Le Centre national de surveillance et d'alerte des catastrophes naturelles (Cemaden) fait face à une situation de précarité qui menace sa capacité à collaborer avec les États et municipalités brésiliens. L'institution, responsable de la surveillance des événements climatiques extrêmes, souffre de problèmes budgétaires, d'un manque de personnel et d'une insuffisance d'équipements.
La vulnérabilité du centre survient à un moment où les phénomènes climatiques extrêmes sont devenus plus intenses et fréquents au Brésil. Cette combinaison d'une demande accrue et d'une capacité opérationnelle réduite met en danger l'efficacité des alertes et du travail de prévention des catastrophes dans le pays.
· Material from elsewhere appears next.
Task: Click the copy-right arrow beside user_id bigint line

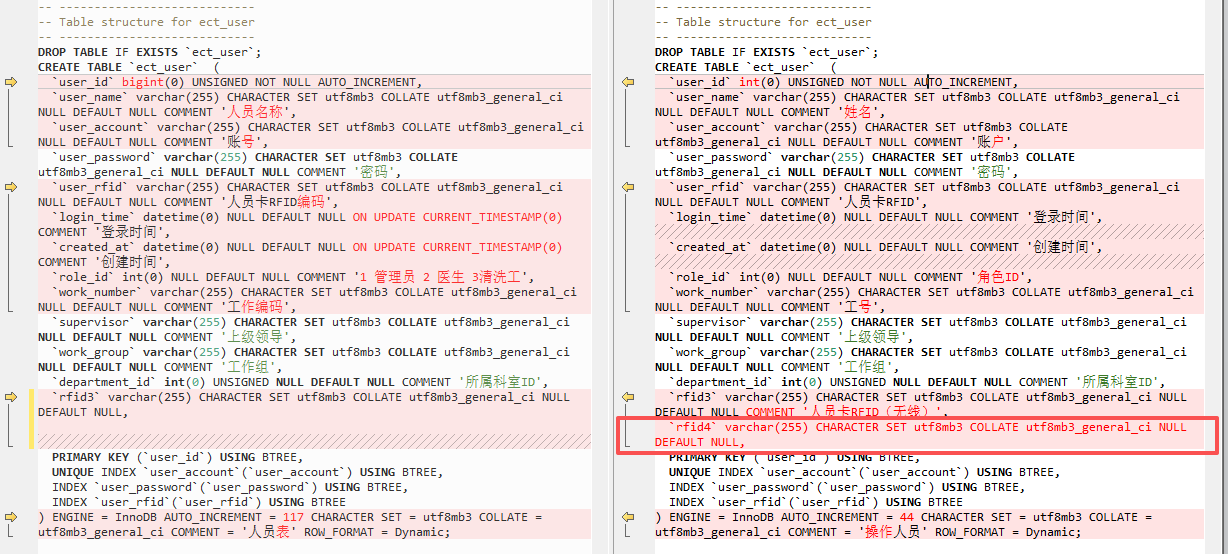Action: click(11, 82)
Le Cemaden a été créé en 2012, après les pluies catastrophiques qui ont frappé la région montagneuse de Rio de Janeiro en 2011. À l'époque, la tragédie a entraîné d'innombrables morts et d'innombrables destructions, mettant en évidence la nécessité d'un système national de surveillance et d'alertes. Cependant, l'article suggère qu'après plus de dix ans depuis sa fondation, la structure du centre n'a pas été suffisamment renforcée pour répondre aux demandes croissantes imposées par le changement climatique.